Input data START
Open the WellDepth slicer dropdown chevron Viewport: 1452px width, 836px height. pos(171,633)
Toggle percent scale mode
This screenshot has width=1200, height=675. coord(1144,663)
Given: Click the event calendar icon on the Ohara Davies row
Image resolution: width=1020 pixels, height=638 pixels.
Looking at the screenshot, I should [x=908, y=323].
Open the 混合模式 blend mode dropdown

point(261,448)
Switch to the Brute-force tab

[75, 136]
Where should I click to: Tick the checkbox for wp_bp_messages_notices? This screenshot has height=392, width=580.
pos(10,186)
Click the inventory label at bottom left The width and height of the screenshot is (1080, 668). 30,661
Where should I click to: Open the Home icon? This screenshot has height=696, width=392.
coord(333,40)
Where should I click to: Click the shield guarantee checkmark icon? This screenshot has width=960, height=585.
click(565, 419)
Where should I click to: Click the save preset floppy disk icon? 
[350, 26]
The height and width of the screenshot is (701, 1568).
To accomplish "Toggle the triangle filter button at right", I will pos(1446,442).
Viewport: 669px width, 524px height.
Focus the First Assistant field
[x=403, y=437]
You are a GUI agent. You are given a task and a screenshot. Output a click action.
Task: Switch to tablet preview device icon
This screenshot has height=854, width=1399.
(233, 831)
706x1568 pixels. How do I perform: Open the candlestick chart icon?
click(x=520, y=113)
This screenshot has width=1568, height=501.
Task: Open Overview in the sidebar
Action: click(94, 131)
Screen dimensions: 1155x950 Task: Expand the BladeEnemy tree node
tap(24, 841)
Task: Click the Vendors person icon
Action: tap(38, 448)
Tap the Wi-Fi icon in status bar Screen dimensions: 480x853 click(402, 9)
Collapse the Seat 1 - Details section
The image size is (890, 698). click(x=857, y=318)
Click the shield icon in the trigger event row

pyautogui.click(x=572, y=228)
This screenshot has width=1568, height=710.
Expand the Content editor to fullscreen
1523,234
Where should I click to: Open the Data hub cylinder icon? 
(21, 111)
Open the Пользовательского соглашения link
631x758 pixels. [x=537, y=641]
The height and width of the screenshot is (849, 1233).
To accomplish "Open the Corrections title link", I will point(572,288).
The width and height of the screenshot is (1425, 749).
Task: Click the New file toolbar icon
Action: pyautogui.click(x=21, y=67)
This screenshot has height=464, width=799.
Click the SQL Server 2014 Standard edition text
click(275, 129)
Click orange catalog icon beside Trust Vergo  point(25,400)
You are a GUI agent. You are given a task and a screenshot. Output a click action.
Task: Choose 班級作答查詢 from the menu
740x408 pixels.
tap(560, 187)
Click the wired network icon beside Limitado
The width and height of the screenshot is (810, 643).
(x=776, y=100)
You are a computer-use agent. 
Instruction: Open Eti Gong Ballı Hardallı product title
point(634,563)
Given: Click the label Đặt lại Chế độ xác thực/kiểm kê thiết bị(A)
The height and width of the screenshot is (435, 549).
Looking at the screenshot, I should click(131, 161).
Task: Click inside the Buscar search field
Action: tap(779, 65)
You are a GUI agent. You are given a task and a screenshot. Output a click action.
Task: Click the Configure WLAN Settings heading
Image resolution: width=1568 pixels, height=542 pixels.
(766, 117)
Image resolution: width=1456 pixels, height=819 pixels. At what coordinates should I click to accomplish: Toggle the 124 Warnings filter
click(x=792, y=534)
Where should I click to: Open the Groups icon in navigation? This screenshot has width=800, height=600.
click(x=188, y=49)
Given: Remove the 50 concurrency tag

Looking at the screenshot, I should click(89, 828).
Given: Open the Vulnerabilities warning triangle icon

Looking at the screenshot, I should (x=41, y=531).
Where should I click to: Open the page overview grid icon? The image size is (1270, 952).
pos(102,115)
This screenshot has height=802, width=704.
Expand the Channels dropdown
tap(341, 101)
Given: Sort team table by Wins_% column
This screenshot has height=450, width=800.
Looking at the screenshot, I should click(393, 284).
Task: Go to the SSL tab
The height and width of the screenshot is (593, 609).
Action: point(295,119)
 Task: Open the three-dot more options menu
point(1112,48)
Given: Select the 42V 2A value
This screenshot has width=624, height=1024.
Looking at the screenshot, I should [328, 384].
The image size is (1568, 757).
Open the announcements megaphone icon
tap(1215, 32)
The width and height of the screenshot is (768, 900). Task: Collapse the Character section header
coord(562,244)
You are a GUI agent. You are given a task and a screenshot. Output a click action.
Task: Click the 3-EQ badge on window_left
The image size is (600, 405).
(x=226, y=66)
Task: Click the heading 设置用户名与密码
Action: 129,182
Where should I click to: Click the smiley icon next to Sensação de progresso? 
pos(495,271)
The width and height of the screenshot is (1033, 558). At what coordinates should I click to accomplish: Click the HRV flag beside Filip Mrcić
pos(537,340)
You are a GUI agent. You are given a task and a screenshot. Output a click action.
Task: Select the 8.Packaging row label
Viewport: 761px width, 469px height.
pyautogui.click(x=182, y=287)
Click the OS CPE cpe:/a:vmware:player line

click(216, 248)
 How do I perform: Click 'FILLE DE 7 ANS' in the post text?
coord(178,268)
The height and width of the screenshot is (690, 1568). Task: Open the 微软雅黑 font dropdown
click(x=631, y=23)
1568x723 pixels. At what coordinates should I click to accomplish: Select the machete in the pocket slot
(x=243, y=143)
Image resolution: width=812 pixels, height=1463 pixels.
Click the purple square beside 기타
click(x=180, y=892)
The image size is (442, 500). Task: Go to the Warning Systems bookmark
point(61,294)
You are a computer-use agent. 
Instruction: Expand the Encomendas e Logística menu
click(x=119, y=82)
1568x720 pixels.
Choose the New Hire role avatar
Input data END
Task to complete: Using the material above, copy every line in which the string "label" occurs.

Written response:
Click the inventory label at bottom left The width and height of the screenshot is (1080, 668). 30,661
Given: Click the label Đặt lại Chế độ xác thực/kiểm kê thiết bị(A)
Task: Select the 8.Packaging row label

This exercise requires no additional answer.